Background:

Colorectal cancer (CRC) remains a major global health challenge due to the limitations of current therapies, including systemic toxicity and inadequate tumor specificity. Natural products like nutmeg (Myristica fragrans) exhibit anticancer potential, but their clinical application is limited by poor bioavailability. Integrating nutmeg extracts into nanocarriers may overcome these barriers and enhance their therapeutic efficacy.

Methods:

Nutmeg extract was prepared using supercritical CO₂ extraction (NSFE) and encapsulated into hybrid poly(lactic-co-glycolic acid)–lipid nanoparticles (NSFE-PLGA-LN) via nanoprecipitation.
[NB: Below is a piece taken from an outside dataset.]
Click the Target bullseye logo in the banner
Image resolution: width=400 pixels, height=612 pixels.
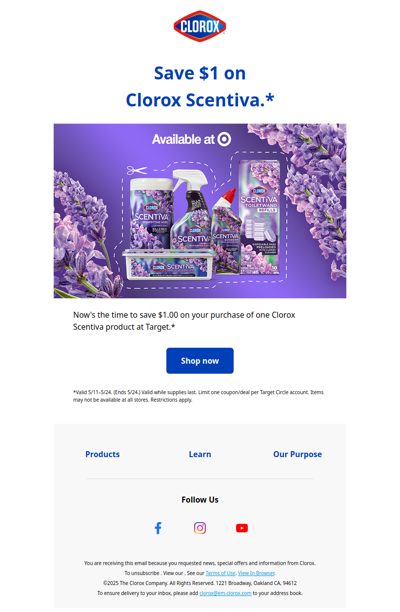[224, 139]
Characterization included particle size (DLS), morphology (TEM), zeta potential, and encapsulation efficiency. Metabolomic profiling was performed using UHPLC-HRMS/MS. Bioactivity was predicted through network pharmacology and molecular docking against CRC-related targets (EGFR, PTGS2, STAT3, JAK2, PIK3CB). Cytotoxic effects were assessed in CRC cell lines (HT-29, HCT-116) and normal colon fibroblasts (CCD-18Co) using MTT assays.

Results:

Metabolomic analysis identified bioactive compounds including myristicin, elemicin, β-caryophyllene, and sabinene. Network pharmacology and docking simulations revealed significant interactions with CRC-related pathways, notably apoptosis, proliferation, and inflammation, with β-caryophyllene demonstrating strong affinity (Vina score ≤ –7.2 kcal/mol). NSFE-PLGA-LN exhibited selective cytotoxicity, with IC₅₀ values of 95.5 µg/mL (HT-29), 89.2 µg/mL (HCT-116), and minimal toxicity on normal CCD-18Co cells (IC₅₀=896.5 µg/mL).

Conclusions:

Hybrid PLGA–lipid nanoparticles significantly enhanced nutmeg extract’s therapeutic profile, providing selective, sustained anticancer activity. These findings support further preclinical evaluation and mechanistic studies warranted for potential clinical translation.